In our proposed model, the total unit used refers to normal units (250 cc per unit) and blood aliquots (a unit that has been divided into 2 or 3 smaller units). Understandably, the number of RBC units transfused may not accurately reflect total volume transfused or volume transfused in milliliter per kilogram. Although we can extract patient weight, we cannot extract the actual blood volume transfused as was previously done by the group of Schmotzer from our database. Instead, some aspects of our data were similar to the group by Keung et al. done in a tertiary Australian pediatric center [10].. They have used units of blood instead of volume on RBC transfusion. And they have described the percentage of transfusion specific to each procedure.

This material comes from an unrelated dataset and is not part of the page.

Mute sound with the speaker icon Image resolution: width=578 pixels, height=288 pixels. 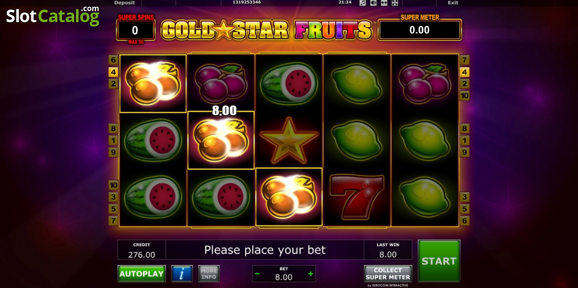[x=373, y=3]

Some authors argue that MSBOS is of limited use. Palmer et al. [11] used and compared a patient-specific blood ordering system (PSBOS) in predicting who will receive transfusion than using a MSBOS. They have studied a formula to predict blood transfusion among adult patients undergoing elective surgery using starting hematocrit prior to surgery, estimated blood volume, anticipated blood loss, and predicted hematocrit at the end of the surgery. Their results showed the PSBOS has a high specificity at 93% but only sensitive at 41%. The PSBOS takes into account perceived blood loss as judged by the operating surgeon and analyzes pre-op and post-op hematocrit, which theoretically can estimate actual blood usage. The low sensitivity as they reported limits its clinical use.

One of the limitations of the study was to exclude trauma patients; it may not be necessarily be true that there is no excessive blood ordering among this subgroup of patients. Surgeons and anesthesiologist currently advocate liberal transfusion policies in the trauma, but this practice can still change soon especially if we audit and analyze our results among trauma patients in the future.

The type and screen (T and S) approach is commonly accepted worldwide which is applied to cases where the transfusion probability is low [1, 12]. The T and S approach can lead to a safe, effective and economic solution to ordering of blood especially to a resource-poor setting like ours. And from our results, we can adopt this policy and perform type and screen to procedures with less chance of blood transfusion.

There have been a few reports on the use of MSBOS in pediatric patients. Our series hopes to establish a baseline model as a way to improve blood utilization especially in resource-limited areas catering to the pediatric population. Our center handles various cases and has a different case mix compared to other pediatric centers. Our data is a reflection of the majority of cases handled in different institutions and thus can be extrapolated or compared to assess the blood usage in each pediatric procedure. Lastly, our data examined only RBC use and not anymore plasma and platelet. In the review of our data and matched to our inclusion and exclusion criteria, we have found that patients needing peri-operative platelet or plasma transfusion were patients with ongoing hemorrhage or major medical co-morbidities. This limits our analysis to the usage of RBC in our setting. Usage patterns of these other products would also be of interest and we can include these in our analysis in the future.

Conclusion

Our results show that only 39.1% of crossmatched blood is utilized; this is a reflection of inefficient blood usage practice. The computed blood indices (C/T ratio, %T, and TI) among different procedures in different age group indicates that there are procedures where routine crossmatching of requested blood may be eliminated. The creation of MSBOS based on our own’s institution data could further improve our current blood requisition practice. The MSBOS which is largely applied to adult population long with other blood utilization indices can be applied to pediatric blood usage. And our data shows that the majority of elective pediatric surgical procedures routine crossmatch is not necessary which is proven by our underutilization of requested blood products. Developing our own institution-based blood ordering policy which limits excessive blood ordering can reduce unnecessary compatibility testing, returning of unused blood and wastage due to outdating.